◆ QUESTIONS
1) For the statistics group description, say whether each statement agrees with it: (a) The group organizes the Statistics and Probability Seminar. (b) Luis Carvalho's listed applications include genomics. (c) Yves Atchade's work includes stochastic methods in optimization. Answer each with yes or no and quote the deciding words.
2) Write out part of the statistics group description word for word. Begin at the words that have "The group is", and stop after "data), and bioinformatics.".

◆ SUPPLIED PASSAGE
◇ ◇ ◇ ◇

The Department of Mathematics and Statistics has experts working across diverse areas of probability and statistics.

  • The department’s statistical expertise spans the field’s theoretical, computational, and applied aspects. A sampling of specialties includes computational methods for big data, Bayesian inference, high-dimensional statistics, causal inference, and inference for discrete structures such as networks, statistical and machine learning among many others. Various faculty apply statistics in neuroscience, bioinformatics, finance, and many other disciplines. 
  • The department’s probability expertise spans the field’s theoretical, computational, and applied aspects. Specialties include stochastic processes, stochastic analysis, limit theorems, Malliavin calculus, random matrix theory, non-commutative probability, computational probability, multiscale methods like averaging and homogenization, large deviations, metastability and stochastic partial differential equations.

The group is also strongly connected to the applied mathematics and dynamics groups within the department. The group organizes the Statistics and Probability Seminar.

Faculty:

  • Yves Atchade: Markov Chain Monte Carlo for high-dimensional Bayesian (or quasi-Bayesian) inference, stochastic methods in optimization, and remote sensing data to study social and environmental issues in Africa.
  • Solesne Bourguin: Markov diffusion operators and Dirichlet forms, Malliavin calculus and regularity of laws, Stein’s method and limit theorems, non-commutative probability theory and its combinatorial aspects
  • Luis Carvalho: Bayesian and computational statistics, statistical machine learning, Objective Bayes, network analysis, high-dimensional discrete inference. Applications in transportation studies, environmental studies (remote sensed data), and bioinformatics.
  • Julio Castrillon: uncertainty quantification, machine and statistical learning, non-linear stochastic networks, (non-linear) stochastic partial differential equations,  and  anomaly detection. Applications to protein interactions, power systems (electric grid), deforestation (Amazons), and genomics.

◇ ◇ ◇ ◇

◆ DATASET EXCERPTS
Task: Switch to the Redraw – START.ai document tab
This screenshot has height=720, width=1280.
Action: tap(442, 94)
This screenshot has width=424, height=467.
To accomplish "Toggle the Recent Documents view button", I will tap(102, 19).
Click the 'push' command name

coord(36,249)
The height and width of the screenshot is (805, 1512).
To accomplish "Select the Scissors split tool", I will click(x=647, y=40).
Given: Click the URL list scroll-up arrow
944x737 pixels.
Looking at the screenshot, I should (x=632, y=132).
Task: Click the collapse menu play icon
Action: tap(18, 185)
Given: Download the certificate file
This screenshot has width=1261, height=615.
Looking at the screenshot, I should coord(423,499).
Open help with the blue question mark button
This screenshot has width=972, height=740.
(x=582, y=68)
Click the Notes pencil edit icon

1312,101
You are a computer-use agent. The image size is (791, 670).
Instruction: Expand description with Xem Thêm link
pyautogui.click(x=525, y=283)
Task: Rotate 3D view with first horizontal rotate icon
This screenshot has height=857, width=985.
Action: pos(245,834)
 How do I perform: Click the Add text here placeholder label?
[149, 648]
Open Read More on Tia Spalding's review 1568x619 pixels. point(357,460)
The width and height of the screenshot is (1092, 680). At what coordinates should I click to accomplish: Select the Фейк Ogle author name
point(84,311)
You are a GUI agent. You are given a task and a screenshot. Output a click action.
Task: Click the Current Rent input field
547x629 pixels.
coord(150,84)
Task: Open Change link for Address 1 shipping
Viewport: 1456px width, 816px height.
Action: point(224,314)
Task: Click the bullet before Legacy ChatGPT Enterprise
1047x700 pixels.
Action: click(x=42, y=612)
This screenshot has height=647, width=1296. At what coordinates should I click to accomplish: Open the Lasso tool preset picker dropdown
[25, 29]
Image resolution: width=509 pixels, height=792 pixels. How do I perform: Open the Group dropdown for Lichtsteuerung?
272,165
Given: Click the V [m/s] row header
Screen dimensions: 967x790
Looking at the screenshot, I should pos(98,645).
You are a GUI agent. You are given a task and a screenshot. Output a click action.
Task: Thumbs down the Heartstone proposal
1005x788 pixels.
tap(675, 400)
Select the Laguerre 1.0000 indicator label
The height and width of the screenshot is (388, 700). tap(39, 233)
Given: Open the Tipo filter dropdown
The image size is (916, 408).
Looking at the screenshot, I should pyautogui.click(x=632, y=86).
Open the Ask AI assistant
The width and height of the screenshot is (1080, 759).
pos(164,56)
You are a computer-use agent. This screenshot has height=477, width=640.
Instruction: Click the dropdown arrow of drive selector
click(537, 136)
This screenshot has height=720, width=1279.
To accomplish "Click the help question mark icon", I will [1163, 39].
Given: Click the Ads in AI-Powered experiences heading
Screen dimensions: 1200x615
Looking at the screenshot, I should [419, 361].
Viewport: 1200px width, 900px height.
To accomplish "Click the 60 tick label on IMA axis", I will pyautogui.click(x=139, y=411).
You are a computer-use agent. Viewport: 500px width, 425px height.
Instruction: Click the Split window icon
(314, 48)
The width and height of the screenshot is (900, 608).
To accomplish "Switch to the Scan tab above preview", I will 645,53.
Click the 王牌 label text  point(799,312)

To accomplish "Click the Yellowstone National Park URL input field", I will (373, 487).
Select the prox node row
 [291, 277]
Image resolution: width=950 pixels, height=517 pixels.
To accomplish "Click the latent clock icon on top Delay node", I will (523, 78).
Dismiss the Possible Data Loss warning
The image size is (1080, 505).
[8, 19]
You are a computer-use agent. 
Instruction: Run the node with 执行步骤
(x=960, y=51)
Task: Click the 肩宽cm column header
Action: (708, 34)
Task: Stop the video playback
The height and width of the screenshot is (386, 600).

◇ ◇ ◇ ◇

◆ ANSWERS FOR EACH ITEM
1)
(a) Yes: "The group organizes the Statistics and Probability Seminar."
(b) No: "Applications in transportation studies, environmental studies (remote sensed data), and bioinformatics."
(c) Yes: "stochastic methods in optimization"

2)
The group is also strongly connected to the applied mathematics and dynamics groups within the department. The group organizes the Statistics and Probability Seminar.

Faculty:

  • Yves Atchade: Markov Chain Monte Carlo for high-dimensional Bayesian (or quasi-Bayesian) inference, stochastic methods in optimization, and remote sensing data to study social and environmental issues in Africa.
  • Solesne Bourguin: Markov diffusion operators and Dirichlet forms, Malliavin calculus and regularity of laws, Stein’s method and limit theorems, non-commutative probability theory and its combinatorial aspects
  • Luis Carvalho: Bayesian and computational statistics, statistical machine learning, Objective Bayes, network analysis, high-dimensional discrete inference. Applications in transportation studies, environmental studies (remote sensed data), and bioinformatics.